[Task inputs]
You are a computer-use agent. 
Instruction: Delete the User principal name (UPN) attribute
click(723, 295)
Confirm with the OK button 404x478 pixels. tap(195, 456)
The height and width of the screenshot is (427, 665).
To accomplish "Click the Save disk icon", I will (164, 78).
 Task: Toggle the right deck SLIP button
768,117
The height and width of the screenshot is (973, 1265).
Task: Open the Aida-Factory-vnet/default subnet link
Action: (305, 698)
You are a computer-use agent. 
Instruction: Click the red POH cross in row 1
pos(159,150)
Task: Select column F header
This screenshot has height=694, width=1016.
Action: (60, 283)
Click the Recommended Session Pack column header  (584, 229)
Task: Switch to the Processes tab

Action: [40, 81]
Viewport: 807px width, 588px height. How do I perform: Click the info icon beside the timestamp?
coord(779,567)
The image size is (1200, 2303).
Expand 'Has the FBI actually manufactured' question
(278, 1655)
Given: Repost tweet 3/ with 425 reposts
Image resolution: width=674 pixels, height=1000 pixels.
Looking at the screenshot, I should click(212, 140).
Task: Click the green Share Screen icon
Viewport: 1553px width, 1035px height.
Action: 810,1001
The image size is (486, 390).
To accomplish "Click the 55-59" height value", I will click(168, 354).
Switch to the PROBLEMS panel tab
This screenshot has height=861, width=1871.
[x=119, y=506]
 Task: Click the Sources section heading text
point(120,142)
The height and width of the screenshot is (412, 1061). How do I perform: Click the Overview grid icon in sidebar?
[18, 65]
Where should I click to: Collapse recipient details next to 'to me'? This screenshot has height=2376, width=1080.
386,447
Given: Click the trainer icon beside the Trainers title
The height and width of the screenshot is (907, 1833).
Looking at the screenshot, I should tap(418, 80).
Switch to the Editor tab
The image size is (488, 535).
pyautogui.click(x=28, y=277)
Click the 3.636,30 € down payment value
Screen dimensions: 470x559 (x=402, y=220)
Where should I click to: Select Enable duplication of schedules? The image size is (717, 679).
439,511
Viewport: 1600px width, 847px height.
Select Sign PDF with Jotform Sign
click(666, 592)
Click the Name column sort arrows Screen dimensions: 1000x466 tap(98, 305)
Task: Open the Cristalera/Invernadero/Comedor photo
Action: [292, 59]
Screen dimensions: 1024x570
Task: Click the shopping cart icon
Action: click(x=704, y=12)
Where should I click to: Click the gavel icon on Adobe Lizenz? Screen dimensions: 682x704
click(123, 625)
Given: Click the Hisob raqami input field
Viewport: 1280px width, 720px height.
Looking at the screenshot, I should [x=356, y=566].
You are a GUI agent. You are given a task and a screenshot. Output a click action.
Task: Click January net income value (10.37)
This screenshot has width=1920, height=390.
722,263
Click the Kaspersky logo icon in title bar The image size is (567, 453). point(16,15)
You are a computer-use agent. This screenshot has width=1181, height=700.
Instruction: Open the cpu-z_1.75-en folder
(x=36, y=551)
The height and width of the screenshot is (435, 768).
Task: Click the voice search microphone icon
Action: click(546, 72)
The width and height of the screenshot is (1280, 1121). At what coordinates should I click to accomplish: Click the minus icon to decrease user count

[Exercise prompt] Give back the complete data exactly as supplied.

[Written response]
You are a computer-use agent. 
Instruction: Delete the User principal name (UPN) attribute
click(723, 295)
Confirm with the OK button 404x478 pixels. tap(195, 456)
The height and width of the screenshot is (427, 665).
To accomplish "Click the Save disk icon", I will (164, 78).
 Task: Toggle the right deck SLIP button
768,117
The height and width of the screenshot is (973, 1265).
Task: Open the Aida-Factory-vnet/default subnet link
Action: (305, 698)
You are a computer-use agent. 
Instruction: Click the red POH cross in row 1
pos(159,150)
Task: Select column F header
This screenshot has height=694, width=1016.
Action: (60, 283)
Click the Recommended Session Pack column header  (584, 229)
Task: Switch to the Processes tab

Action: [40, 81]
Viewport: 807px width, 588px height. How do I perform: Click the info icon beside the timestamp?
coord(779,567)
The image size is (1200, 2303).
Expand 'Has the FBI actually manufactured' question
(278, 1655)
Given: Repost tweet 3/ with 425 reposts
Image resolution: width=674 pixels, height=1000 pixels.
Looking at the screenshot, I should click(212, 140).
Task: Click the green Share Screen icon
Viewport: 1553px width, 1035px height.
Action: 810,1001
The image size is (486, 390).
To accomplish "Click the 55-59" height value", I will click(168, 354).
Switch to the PROBLEMS panel tab
This screenshot has height=861, width=1871.
[x=119, y=506]
 Task: Click the Sources section heading text
point(120,142)
The height and width of the screenshot is (412, 1061). How do I perform: Click the Overview grid icon in sidebar?
[18, 65]
Where should I click to: Collapse recipient details next to 'to me'? This screenshot has height=2376, width=1080.
386,447
Given: Click the trainer icon beside the Trainers title
The height and width of the screenshot is (907, 1833).
Looking at the screenshot, I should tap(418, 80).
Switch to the Editor tab
The image size is (488, 535).
pyautogui.click(x=28, y=277)
Click the 3.636,30 € down payment value
Screen dimensions: 470x559 (x=402, y=220)
Where should I click to: Select Enable duplication of schedules? The image size is (717, 679).
439,511
Viewport: 1600px width, 847px height.
Select Sign PDF with Jotform Sign
click(666, 592)
Click the Name column sort arrows Screen dimensions: 1000x466 tap(98, 305)
Task: Open the Cristalera/Invernadero/Comedor photo
Action: [292, 59]
Screen dimensions: 1024x570
Task: Click the shopping cart icon
Action: click(x=704, y=12)
Where should I click to: Click the gavel icon on Adobe Lizenz? Screen dimensions: 682x704
click(123, 625)
Given: Click the Hisob raqami input field
Viewport: 1280px width, 720px height.
Looking at the screenshot, I should [x=356, y=566].
You are a GUI agent. You are given a task and a screenshot. Output a click action.
Task: Click January net income value (10.37)
This screenshot has width=1920, height=390.
722,263
Click the Kaspersky logo icon in title bar The image size is (567, 453). point(16,15)
You are a computer-use agent. This screenshot has width=1181, height=700.
Instruction: Open the cpu-z_1.75-en folder
(x=36, y=551)
The height and width of the screenshot is (435, 768).
Task: Click the voice search microphone icon
Action: click(546, 72)
The width and height of the screenshot is (1280, 1121). At what coordinates should I click to accomplish: Click the minus icon to decrease user count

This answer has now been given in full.